The US state of Georgia has drawn up a plan to allow it to manage its water resources proactively rather than by reacting to crises - such as its current drought.

Georgia is blessed with many lakes and rivers but water management has, until now, been reactionary

Georgia is blessed with many lakes and rivers but water management has, until now, been reactionary

The Statewide Water Plan has been drawn up by Georgia's Water council and while it still needs the approval of the state's general assembly, it has been warmly welcomed by key decision makers.

Georgia's water crisis made international headlines when state Governor Sonny Perdue sought divine intervention, leading a public prayer meeting calling on God to make it rain.

The water plan is the product of three years of research and consultation and seeks to balance the competing demands of different regions within a state whose population is growing at one of the fastest rates in the USA.

"Looking toward a future with increasing demands on water resources, it is clear that coordinated water planning will be an on-going need," says the plan.

"Currently, we do not have good measurements of how much water is available from Georgia's streams and aquifers, or how much waterborne pollutants our streams and rivers can safely assimilate.

"In addition, there are no reliable forecasts of how much water the state will need, or how much wastewater will be discharged, as the state continues to grow.

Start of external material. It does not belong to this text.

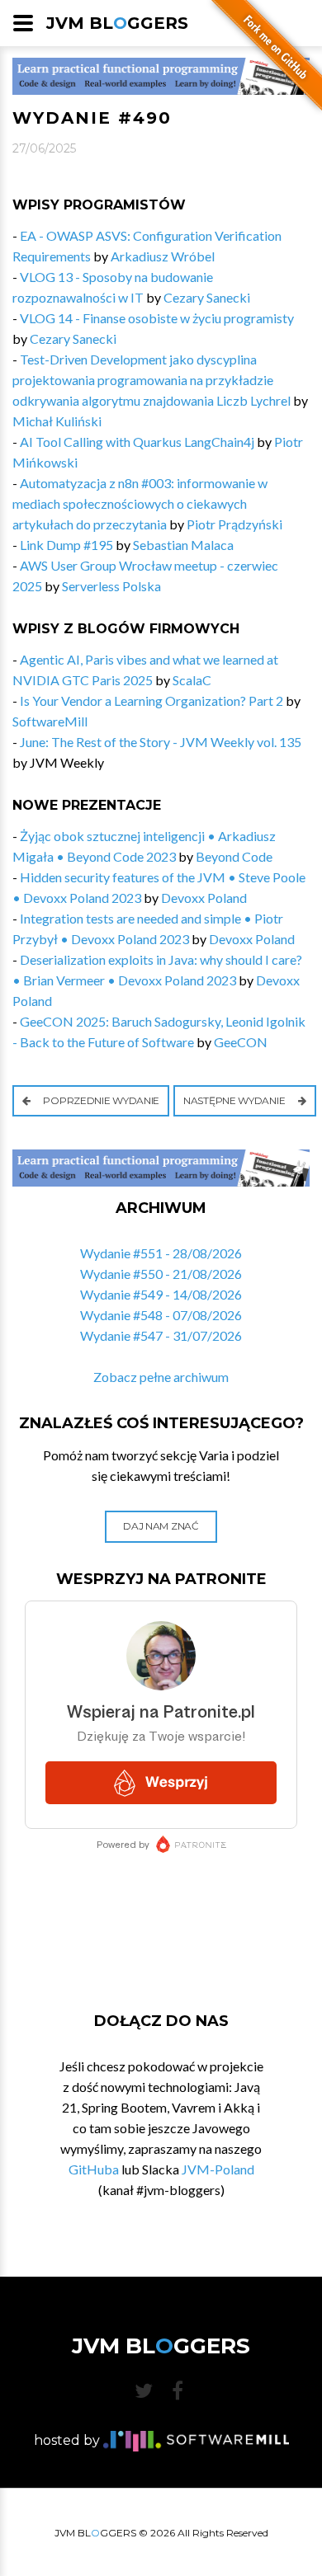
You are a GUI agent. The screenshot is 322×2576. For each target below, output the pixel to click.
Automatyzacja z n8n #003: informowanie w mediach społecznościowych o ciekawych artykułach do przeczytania (140, 503)
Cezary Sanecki (206, 297)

"The state must determine how much water can be removed from rivers, lakes, and aquifers without causing unacceptable negative impacts and determine how much
wastewater and stormwater streams can handle before water quality begins to degrade.

"This plan will help guide the stewardship of Georgia's precious water resources to ensure that those resources continue to support growth and prosperity statewide while maintaining healthy natural systems."

Gov Perdue said of the plan's preparation: "This process has been one of the most inclusive and thoughtful that I've observed, with each stakeholder having a seat at the table.

"Water is a vital resource for all Georgians and this plan, which now goes to the General Assembly, gives Georgia a framework for sustaining and protecting water for generations to come."

Lt Gov Casey Cagle added: "The plan addresses the short term as well as the long term water needs of our state and strikes a balance between conservation and moving forward in providing future storage capacity. It is important that we conserve while not tying the hands of business and economic development."

The response from environmental NGOs has been lukewarm, with several branding the plan as putting too much emphasis on the needs of business and not enough on sustainability.